# Cougar GX Finale Preise?



## Gast1111 (15. Mai 2010)

Hi wollte euch mal an dieser Stelle Fragen ob ihr schon die Finalen Preise der Cougar GX-Serie festgelegt habt, besonders intressieren mich dabei die 2 Topmodelle mit 900 und 1050 Watt.
Gerne auch per PN

Mfg Wa1lock


----------



## Midguard (15. Mai 2010)

Da musst du dich noch etwas gedulden, hätte dir Google aber auch gesagt.


----------



## Compucase (16. Mai 2010)

Es kommen zu Anfang "nur" die GX 600/800 und 1050. Preise werden sehr bald genannt werden, der UVP für das GX 600 beträgt 129,90 Euro.


----------



## ile (21. Mai 2010)

Und wann kommt die 700er-Variante? Die würde mich interessieren. Außerdem sollten die GXler noch ein wenig leiser unter Volllast sein.


----------



## Painkiller (21. Mai 2010)

Die Gold-NT´s sind noch nicht auf den Markt (leider)... Ich wart auch schon...


----------



## Compucase (22. Mai 2010)

Leise sind die Modelle, dafür sorgt alleine der Lüfter mit Hydro-dynamischen Lager.
Die 700er ist vorerst nicht geplant. Die SX-Serie wird es in 550/700/850 geben, die GX-Serie in 600/800/1050.
Da sollte für jeden was dabei sein.


----------



## Painkiller (27. Mai 2010)

Compucase schrieb:


> Leise sind die Modelle, dafür sorgt alleine der Lüfter mit Hydro-dynamischen Lager.
> Die 700er ist vorerst nicht geplant. Die SX-Serie wird es in 550/700/850 geben, die GX-Serie in 600/800/1050.
> Da sollte für jeden was dabei sein.


 

Des mit der GX-Serie ist aber komisch...
Hab des auf eurer Internetseite gefunden....

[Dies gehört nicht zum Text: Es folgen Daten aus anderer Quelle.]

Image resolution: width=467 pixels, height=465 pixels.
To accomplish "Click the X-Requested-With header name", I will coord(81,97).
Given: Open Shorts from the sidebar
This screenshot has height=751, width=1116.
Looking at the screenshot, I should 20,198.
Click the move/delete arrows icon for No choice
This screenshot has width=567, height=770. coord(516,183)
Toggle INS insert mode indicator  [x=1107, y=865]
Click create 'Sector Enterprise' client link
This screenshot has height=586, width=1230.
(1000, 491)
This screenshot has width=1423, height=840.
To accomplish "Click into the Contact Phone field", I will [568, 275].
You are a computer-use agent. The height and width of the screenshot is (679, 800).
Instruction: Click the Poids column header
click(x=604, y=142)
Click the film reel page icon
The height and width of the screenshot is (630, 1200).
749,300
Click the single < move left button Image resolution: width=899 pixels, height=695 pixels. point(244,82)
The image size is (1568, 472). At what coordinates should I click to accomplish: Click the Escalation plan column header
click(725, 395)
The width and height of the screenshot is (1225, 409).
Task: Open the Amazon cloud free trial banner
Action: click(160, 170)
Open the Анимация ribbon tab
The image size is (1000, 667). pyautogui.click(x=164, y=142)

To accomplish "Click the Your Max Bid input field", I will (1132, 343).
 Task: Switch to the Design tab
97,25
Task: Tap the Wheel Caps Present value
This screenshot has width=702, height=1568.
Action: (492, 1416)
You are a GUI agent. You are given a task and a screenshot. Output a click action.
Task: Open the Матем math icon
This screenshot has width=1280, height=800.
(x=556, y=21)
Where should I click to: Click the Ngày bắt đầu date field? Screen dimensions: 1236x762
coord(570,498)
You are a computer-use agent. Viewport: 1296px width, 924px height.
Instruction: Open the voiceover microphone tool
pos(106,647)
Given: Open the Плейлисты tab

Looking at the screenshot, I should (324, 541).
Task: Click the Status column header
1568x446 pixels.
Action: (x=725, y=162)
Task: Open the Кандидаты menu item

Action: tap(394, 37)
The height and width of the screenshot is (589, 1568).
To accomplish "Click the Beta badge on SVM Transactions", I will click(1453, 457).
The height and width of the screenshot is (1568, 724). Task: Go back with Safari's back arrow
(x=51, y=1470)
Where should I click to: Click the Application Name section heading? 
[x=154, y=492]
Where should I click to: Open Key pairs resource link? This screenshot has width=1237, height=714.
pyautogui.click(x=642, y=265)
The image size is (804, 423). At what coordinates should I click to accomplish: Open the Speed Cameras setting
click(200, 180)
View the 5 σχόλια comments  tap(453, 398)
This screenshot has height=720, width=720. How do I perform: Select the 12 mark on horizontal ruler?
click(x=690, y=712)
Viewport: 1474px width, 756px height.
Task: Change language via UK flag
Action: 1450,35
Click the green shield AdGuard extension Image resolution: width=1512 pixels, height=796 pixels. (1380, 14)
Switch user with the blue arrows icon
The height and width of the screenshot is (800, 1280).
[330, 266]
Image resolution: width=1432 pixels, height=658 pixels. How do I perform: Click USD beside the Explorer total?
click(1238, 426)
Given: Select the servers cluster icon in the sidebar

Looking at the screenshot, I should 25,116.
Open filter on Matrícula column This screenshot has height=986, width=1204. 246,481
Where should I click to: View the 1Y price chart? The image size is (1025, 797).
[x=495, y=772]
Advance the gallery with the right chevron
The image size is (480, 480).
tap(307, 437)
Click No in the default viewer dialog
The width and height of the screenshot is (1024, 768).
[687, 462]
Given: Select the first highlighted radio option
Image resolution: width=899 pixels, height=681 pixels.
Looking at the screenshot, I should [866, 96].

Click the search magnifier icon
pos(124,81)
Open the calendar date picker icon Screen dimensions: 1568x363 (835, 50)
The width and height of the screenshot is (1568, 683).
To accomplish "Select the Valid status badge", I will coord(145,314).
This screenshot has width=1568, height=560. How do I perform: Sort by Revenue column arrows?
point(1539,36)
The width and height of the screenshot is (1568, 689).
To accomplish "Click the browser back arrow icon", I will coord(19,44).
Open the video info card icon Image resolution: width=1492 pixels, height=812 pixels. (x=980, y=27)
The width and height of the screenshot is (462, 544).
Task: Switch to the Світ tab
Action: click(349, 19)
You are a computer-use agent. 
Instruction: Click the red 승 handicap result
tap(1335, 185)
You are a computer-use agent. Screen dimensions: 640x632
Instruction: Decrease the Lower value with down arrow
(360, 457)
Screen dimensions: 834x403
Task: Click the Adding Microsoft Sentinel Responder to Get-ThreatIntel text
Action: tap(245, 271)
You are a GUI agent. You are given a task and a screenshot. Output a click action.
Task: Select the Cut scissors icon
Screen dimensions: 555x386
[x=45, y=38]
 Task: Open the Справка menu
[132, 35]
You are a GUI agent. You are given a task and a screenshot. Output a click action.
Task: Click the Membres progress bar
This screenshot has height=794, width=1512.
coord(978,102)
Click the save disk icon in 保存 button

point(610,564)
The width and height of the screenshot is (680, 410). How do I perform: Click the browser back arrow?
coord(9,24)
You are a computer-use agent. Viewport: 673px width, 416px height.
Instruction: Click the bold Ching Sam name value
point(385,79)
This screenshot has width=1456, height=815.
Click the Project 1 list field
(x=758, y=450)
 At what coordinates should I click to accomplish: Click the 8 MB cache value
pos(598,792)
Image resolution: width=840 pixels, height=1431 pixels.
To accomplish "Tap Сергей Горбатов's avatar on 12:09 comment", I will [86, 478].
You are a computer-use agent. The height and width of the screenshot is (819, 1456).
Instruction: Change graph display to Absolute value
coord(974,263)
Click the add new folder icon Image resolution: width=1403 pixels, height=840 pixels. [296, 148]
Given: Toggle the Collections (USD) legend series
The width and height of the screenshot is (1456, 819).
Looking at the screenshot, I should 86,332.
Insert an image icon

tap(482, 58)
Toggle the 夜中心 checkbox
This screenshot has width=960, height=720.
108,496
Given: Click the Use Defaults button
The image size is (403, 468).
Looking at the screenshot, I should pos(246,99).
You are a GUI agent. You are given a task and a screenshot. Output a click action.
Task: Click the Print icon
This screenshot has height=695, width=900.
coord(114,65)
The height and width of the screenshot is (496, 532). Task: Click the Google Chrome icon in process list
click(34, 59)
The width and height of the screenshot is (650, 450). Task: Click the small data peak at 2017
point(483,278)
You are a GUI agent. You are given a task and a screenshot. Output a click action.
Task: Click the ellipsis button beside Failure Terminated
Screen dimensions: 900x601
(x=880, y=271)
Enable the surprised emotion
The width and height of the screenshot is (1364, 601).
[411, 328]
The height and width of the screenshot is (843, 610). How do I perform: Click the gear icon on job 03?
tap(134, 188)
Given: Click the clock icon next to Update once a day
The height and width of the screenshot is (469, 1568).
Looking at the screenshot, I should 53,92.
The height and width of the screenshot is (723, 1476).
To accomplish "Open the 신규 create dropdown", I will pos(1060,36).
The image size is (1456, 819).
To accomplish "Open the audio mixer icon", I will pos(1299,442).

COUGAR - Your Power - Cougar GX

Da sind 600, 700, 800, 900, 1050 gelistet...


----------



## Compucase (28. Mai 2010)

Nur weil da alle Modelle gelistet sind, bedeutet das ja nicht das alle sofort verfügbar sind. Auf anderen Kontinenten starten wir vielleicht mit dem 700er Modell weil es da kein SX 700 gibt und es auch dadurch sinnvoller ist.

Also, in Deutschland gibts die 600/800/1050er. Das sollte für den Anfang genügen


----------



## Gast1111 (2. Juni 2010)

Aber wann??? Im Alten PCGH HEFT ist Werbung von euch drinnen wo steht DIE NEUEN GX,SX,SE und A Netzteile JETZT Verfügbar! Ich eigentlich ist das eine Frechheit solche Werbung zu machen und dann weder mit den Preisen noch Erscheinungsdatum herrauszurücken!


----------



## Compucase (2. Juni 2010)

Hi!
Ich habe gestern eine Pressemitteilung an alle Websites versendet wo ich exakt dazu Stellung nehme. Die PCGH hat es noch nicht online gestellt, wird im Laufe des Tages aber noch kommen, dann setze ich hier einen Link dazu.
Die sollten ja verfügbar sein und Druckunterlagenschluss ist ja einige Wochen her....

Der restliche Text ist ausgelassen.